Monday, Jan. 15, 1945
School of the Future?
Wartime or no, schoolmasters will still get together to talk shop. Last week in London the Incorporated Association of Assistant Masters in Secondary Schools held a meeting. The retiring chairman, homey, 60-year-old Arthur Henry Baker, chemistry master of Fitzmaurice Grammar School at Bradford-on-Avon, took a long look into the future, reported a horrendous sight:
"The multilateral school* of 1980 will have some 3,000 pupils and there will be umpteen sides and umpteen wings in each. Its buildings will dwarf the countryside for miles around. It will have its own aerodrome and pupils will arrive by communal transport planes and even by private 'jeep' planes from all points of the compass.
"From an eyrie in its central tower the supreme headmaster will be able to tune in by television and telephone to any classroom. A private press will be necessary for him to issue his daily orders to his command.

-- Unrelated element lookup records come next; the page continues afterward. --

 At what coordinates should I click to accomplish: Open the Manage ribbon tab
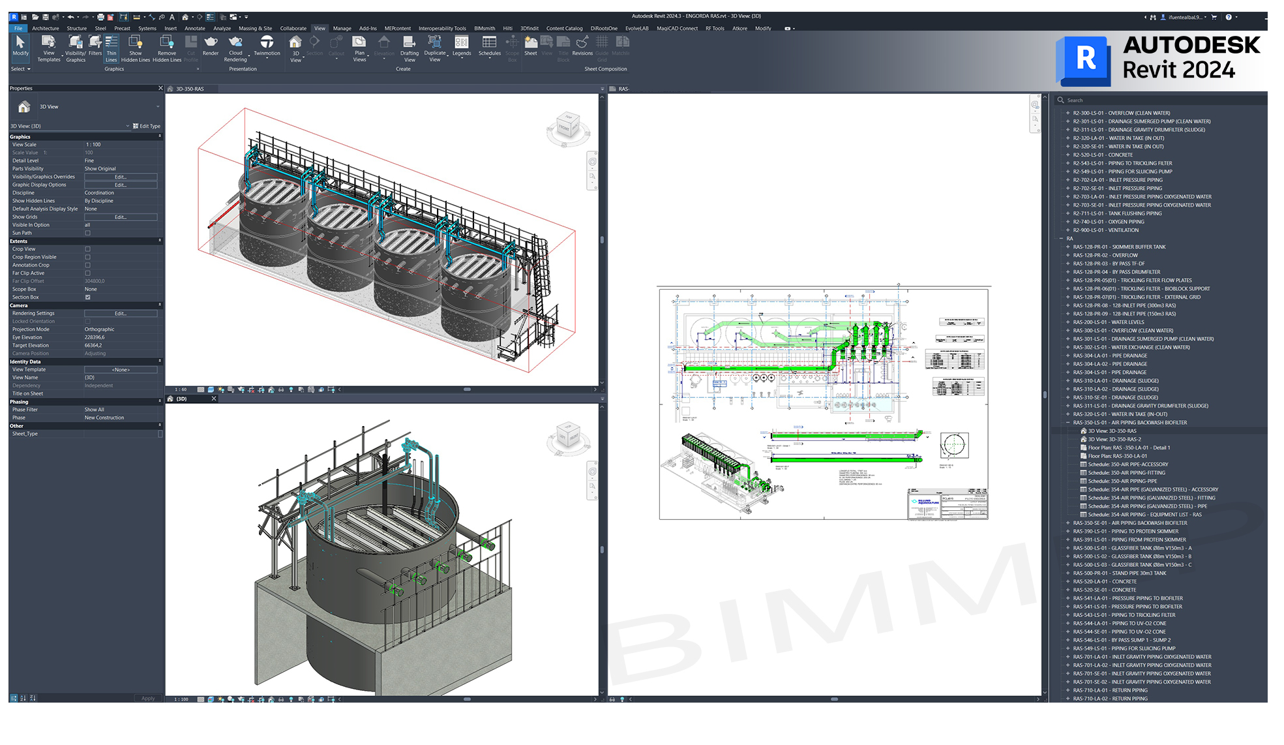tap(342, 28)
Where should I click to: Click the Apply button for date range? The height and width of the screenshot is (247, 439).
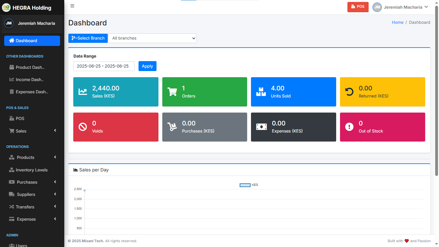(147, 66)
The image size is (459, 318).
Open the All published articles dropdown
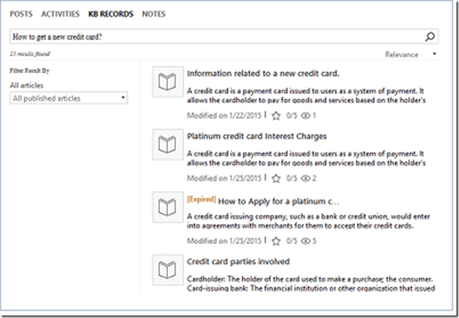(x=69, y=98)
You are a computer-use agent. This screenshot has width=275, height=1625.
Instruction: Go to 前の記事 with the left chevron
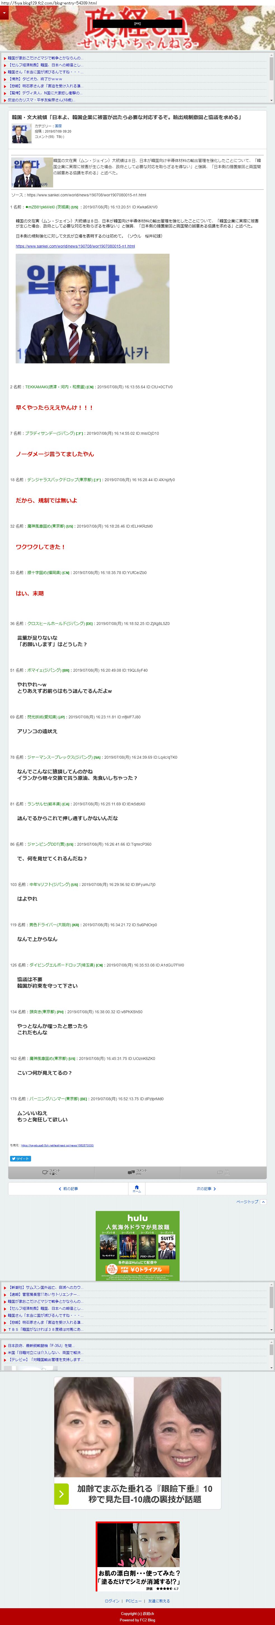68,1188
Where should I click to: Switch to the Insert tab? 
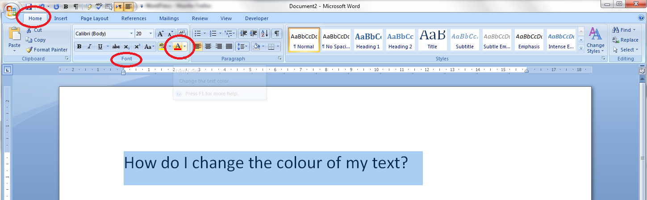tap(61, 18)
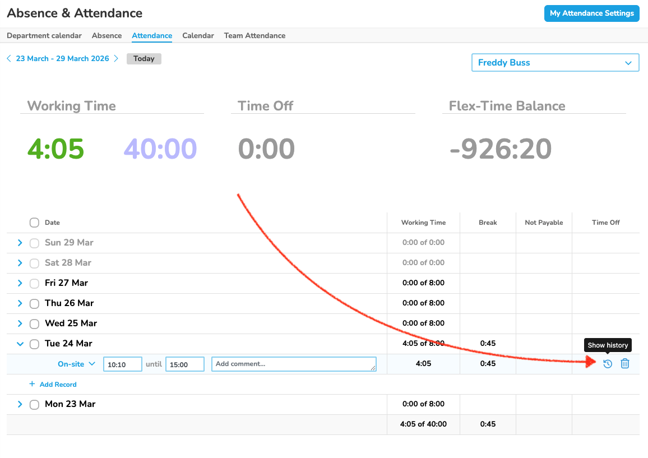Click the 10:10 start time field
The image size is (648, 458).
[x=122, y=364]
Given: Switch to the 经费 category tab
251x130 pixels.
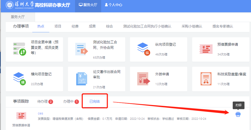Looking at the screenshot, I should coord(75,26).
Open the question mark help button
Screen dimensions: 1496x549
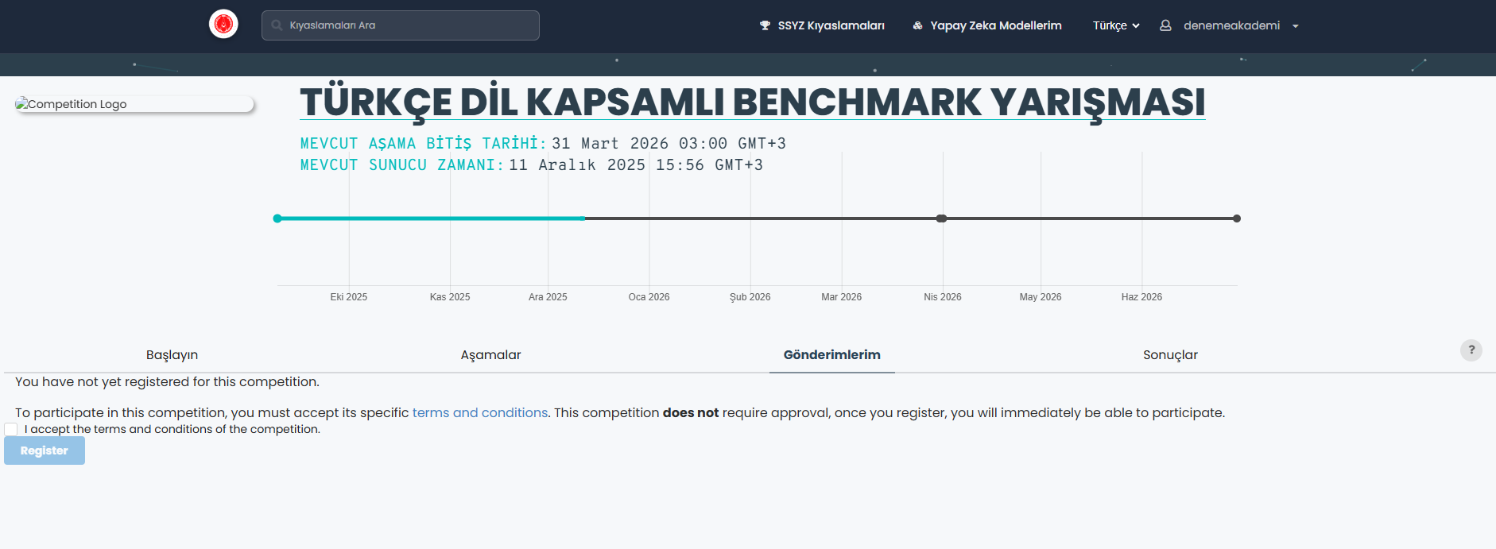tap(1471, 350)
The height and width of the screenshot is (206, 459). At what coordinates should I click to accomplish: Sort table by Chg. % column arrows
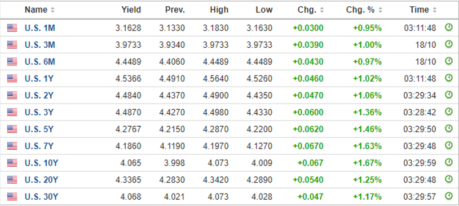pyautogui.click(x=380, y=10)
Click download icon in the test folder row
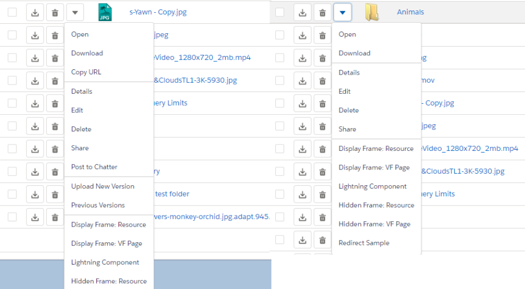Viewport: 525px width, 289px height. [x=35, y=194]
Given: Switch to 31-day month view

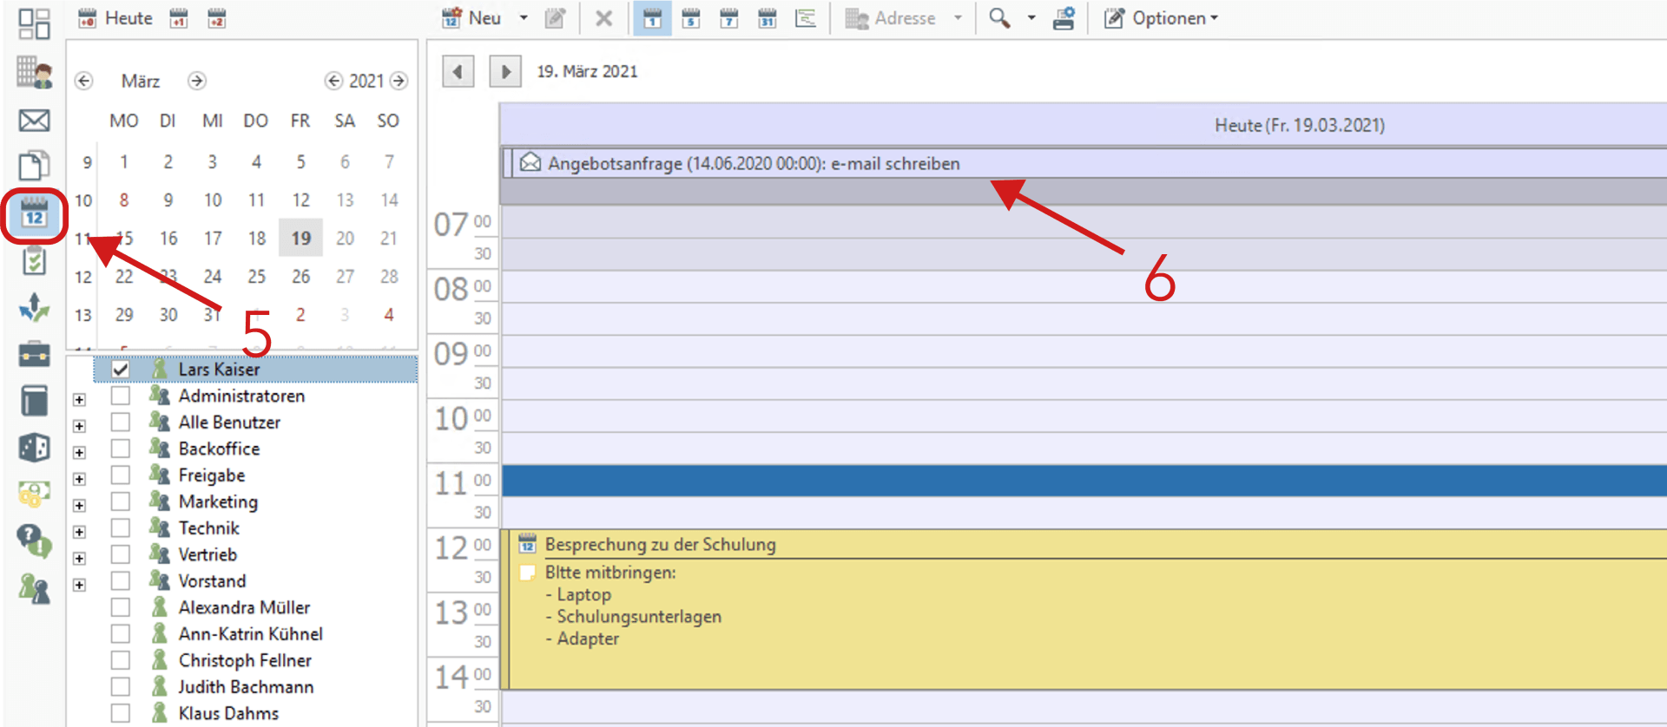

"A personal visit of the head to a class will be an annual event, accompanied by all the ceremonial of a present-time speech day. A tube railway will be needed to connect its sixth-form rooms with the nearest university. The marvelous efficiency of such a school will shriek to high heaven and yet--right glad am I to think that a beneficent providence has ensured that I shall not be called upon to act as the smallest cog in its gargantuan machinery."
A new academic, vocational and technical combine now under discussion in London.